Johnny Cash is serenading us and when we pulled up to our wood-work bench table, a platter of olives, breads and dips materialised under our noses.

I think though, that the best thing about this place is that, as every minute passes, more interesting faces appear. We could both sit here for hours. Just people watching. It’s a good job we’re both intrigued by faces or it could very soon become boring for one or the other. Forget all the sight-seeing and the art galleries. This should be the recommended way to scratch the underbelly of Florence.

This city is full of smells. Coffee hits your nose the minute you emerge into the daylight from the station. As you close in on el Duomo via Via del Proconsolo waves of straw scented horse pee fill your nostrils and if you’re unlucky you’ll be run down by the sharp barp-barp of the lady cart driver as she insists on noisily turning the corner at Santa Maria del Fiore. There’s the rich, distinctive eau de real-leather wafting in tendrils out of the smart coat and designer handbag shop doorways on every street from Via della Condotta to the precariously brave shop fronts suspended on the sides of the famous Ponte Vecchio.

The buildings here are on a bigger scale altogether. The Duomo (aka Catherdrale di Sante Maria del Fiore) is spectacular: finished in pink, cream and green. More like a gargantuan chocolate-less neopolitan icecream than a structure of marble and stone. My favourite bit about it though is the exotic tendrils of spicy smoke which greet us as we try to fit the whole lens defying structure into a photograph.  I don’t recognise the smell of frankinsence but Emma does and we make our way around to the crowd gathered together on the far side.

There’s (what we think might be) a christening going on. Scores of dark skinned ladies with flowered white lace veils laid over their jet-black hair are singing and chanting at a small boy in jeans who’s held up in turn to an alter of flowers and then faced back towards the gawping masses. These ladies (Nuns?) are so melancholic and sombre and beautiful. To me. (Emma thinks they look like zombies). Either way, we get to look through a small window into a cultural moment that we’ll probably never understand (even if Em is going to hell with her flame licked hair).

I don’t remember Florence being this relaxed when I came with my family: I have vague memories of crowds everywhere. Weirdly, it was the smell that sparked my reminiscences: horse urine is a powerful tonic for the memory it seems. It was the height of summer when we were here as kids though. And you feel the crowds so much more when you are a half-pint sized human.

Florence in October is positively pleasant, whatever your size. In another one of what seems like hundreds of Piazzas, a little girl sits crossed legged, chin in hand, enraptured by the lithe handed puppet-master whose hips sway as he fills his craggy-faced-puppet-family full of music and dance. His and her absorption are the most captivating site despite the next imposing building behind.

People are so much more interesting than the structures they live in and around, don’t you think?
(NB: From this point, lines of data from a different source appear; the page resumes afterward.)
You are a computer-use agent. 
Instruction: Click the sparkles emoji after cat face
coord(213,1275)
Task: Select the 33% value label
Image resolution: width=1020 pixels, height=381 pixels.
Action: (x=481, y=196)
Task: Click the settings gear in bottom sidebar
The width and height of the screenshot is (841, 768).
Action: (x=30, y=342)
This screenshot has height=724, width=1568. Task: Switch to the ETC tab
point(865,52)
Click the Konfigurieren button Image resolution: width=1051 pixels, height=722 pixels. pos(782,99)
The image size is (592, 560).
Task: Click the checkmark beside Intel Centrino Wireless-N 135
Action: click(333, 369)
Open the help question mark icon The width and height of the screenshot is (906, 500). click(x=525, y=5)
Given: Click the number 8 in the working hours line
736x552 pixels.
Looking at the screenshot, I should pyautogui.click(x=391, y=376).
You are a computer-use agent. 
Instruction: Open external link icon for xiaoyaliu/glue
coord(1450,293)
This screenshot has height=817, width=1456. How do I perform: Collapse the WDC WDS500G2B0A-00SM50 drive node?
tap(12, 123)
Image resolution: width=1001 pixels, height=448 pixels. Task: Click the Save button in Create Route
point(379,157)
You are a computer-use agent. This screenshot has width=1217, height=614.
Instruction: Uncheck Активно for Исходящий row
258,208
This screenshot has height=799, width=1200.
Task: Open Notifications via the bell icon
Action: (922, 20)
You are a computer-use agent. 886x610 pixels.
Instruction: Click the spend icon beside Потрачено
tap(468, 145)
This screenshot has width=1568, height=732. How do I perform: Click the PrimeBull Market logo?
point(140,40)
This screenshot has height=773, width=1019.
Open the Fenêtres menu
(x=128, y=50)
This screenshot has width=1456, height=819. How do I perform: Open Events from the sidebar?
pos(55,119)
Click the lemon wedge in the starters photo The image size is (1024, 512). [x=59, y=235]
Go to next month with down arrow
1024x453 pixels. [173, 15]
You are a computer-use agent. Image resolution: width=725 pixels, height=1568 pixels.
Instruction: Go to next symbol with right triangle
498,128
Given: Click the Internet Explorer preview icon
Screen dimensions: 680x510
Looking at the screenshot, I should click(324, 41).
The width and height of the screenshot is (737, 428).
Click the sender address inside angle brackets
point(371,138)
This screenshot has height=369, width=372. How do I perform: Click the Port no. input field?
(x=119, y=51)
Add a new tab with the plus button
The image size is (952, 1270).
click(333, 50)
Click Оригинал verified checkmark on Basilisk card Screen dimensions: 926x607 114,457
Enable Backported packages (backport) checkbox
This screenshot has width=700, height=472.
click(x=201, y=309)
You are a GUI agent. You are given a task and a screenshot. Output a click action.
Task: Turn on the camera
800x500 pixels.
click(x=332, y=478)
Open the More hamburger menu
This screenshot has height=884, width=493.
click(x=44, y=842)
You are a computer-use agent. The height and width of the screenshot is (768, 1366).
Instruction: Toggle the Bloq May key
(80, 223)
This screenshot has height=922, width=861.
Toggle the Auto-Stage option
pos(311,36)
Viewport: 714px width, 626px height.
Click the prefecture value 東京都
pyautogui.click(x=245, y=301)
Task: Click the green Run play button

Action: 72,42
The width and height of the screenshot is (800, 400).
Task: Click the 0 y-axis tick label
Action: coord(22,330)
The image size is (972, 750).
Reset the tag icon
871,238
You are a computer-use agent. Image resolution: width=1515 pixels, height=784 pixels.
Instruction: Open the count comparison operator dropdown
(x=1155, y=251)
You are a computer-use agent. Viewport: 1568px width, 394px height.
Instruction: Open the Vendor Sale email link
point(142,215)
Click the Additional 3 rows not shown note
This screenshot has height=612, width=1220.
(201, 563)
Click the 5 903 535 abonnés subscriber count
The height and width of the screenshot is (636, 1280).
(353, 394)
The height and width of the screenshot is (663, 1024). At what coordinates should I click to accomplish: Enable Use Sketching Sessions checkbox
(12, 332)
Take our fleeting meeting today with Carlo Piagentini and his well-lived grey curls, mysterious eye-patch and wildly paint spattered painters apron: it’s these lives, glanced against with the briefest of touches, which my memory carries on storing up for a rainy day.

The sounds here are of church bells, market traders tempting you with their hand-crafted-wares on the weekly Sunday market and Japanese tourists “oOOOoooO”ing in unison to some incredible fact just released from their tour guides tiny microphone. And the quiet pluck of guitars being tuned by the pig-tailed, suede-and-fringed-waistcoated girls in the far corner of this little Osteria. It’s getting warmer by the minute. Body after body drifts in and the over spill continues into the Santo Spirito Piazza. It’s a veritable melting pot of interesting faces and we’re grinning in the middle of it.

Two bowl shaped glasses of heady Chianti have just arrived. I think we’re going enjoy sta sera.